Help:Ephemera Agent/LLM Providers

Supported Providers

Provider	Available Models	API Key Location
Claude (Anthropic)	claude-sonnet-4-20250514, claude-opus-4-20250514, claude-haiku-4-5-20251001	console.anthropic.com
GPT (OpenAI)	gpt-4o, gpt-4o-mini, gpt-4-turbo	platform.openai.com/api-keys
Gemini (Google)	gemini-2.5-pro, gemini-2.5-flash, gemini-2.5-flash-lite, gemini-3.1-pro-preview, gemini-3-flash-preview, gemini-3.1-flash-lite-preview	aistudio.google.com/apikey
Custom endpoint	Any model name	Varies by provider

Custom / OpenAI-Compatible Endpoints

Select Custom (OpenAI-compatible) from the provider dropdown, then enter:

API Endpoint URL — the full URL of the /chat/completions endpoint (e.g. https://api.groq.com/openai/v1/chat/completions)
Model name — exact model string the endpoint expects (e.g. llama-3.3-70b-versatile)
API key — the provider's API key

Compatible with: Groq, Mistral, Together AI, Fireworks, Perplexity, and others. Also compatible with locally-hosted models via Ollama or LM Studio — expose them with a tunnel (e.g. ngrok) to make them reachable from the server.

Tiered Model Routing

The system uses two separate LLM calls per generative task:

Planner tier: Handles task classification and entity extraction.

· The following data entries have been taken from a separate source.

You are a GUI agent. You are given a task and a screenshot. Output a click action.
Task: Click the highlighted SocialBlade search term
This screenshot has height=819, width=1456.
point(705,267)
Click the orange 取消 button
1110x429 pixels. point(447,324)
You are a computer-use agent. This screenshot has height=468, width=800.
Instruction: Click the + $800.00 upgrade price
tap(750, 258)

Should be a fast, cheap model. The input is small and the output is structured JSON — no creativity needed. Recommended: Haiku, Flash-Lite, GPT-4o-mini.

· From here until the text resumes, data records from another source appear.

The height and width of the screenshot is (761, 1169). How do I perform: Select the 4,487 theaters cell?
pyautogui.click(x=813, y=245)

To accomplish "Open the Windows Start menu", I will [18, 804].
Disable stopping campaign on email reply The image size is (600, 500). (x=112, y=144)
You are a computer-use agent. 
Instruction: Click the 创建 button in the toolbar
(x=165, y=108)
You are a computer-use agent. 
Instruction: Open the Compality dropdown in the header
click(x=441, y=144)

Generator tier: Handles actual content creation. Receives the full assembled context. Use the best model available for the quality of output you need.

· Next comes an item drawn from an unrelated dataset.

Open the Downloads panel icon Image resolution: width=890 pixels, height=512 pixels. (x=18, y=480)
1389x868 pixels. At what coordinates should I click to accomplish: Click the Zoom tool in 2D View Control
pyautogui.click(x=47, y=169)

Configure each tier independently in the SETTINGS tab. Settings persist via localStorage.

Recommendations

Use a fast, low-cost model for the Planner tier.
Use the strongest available model for the Generator tier.
If tool calling behaves unexpectedly, try switching providers before assuming the prompts or backend are at fault.

Key Storage

API keys entered manually are stored in browser memory only for the duration of the session. Loading a keys file provides the same memory-only storage with one-click convenience.

Keys are never written to disk, stored in cookies, or sent to any server other than the relevant AI provider's own API.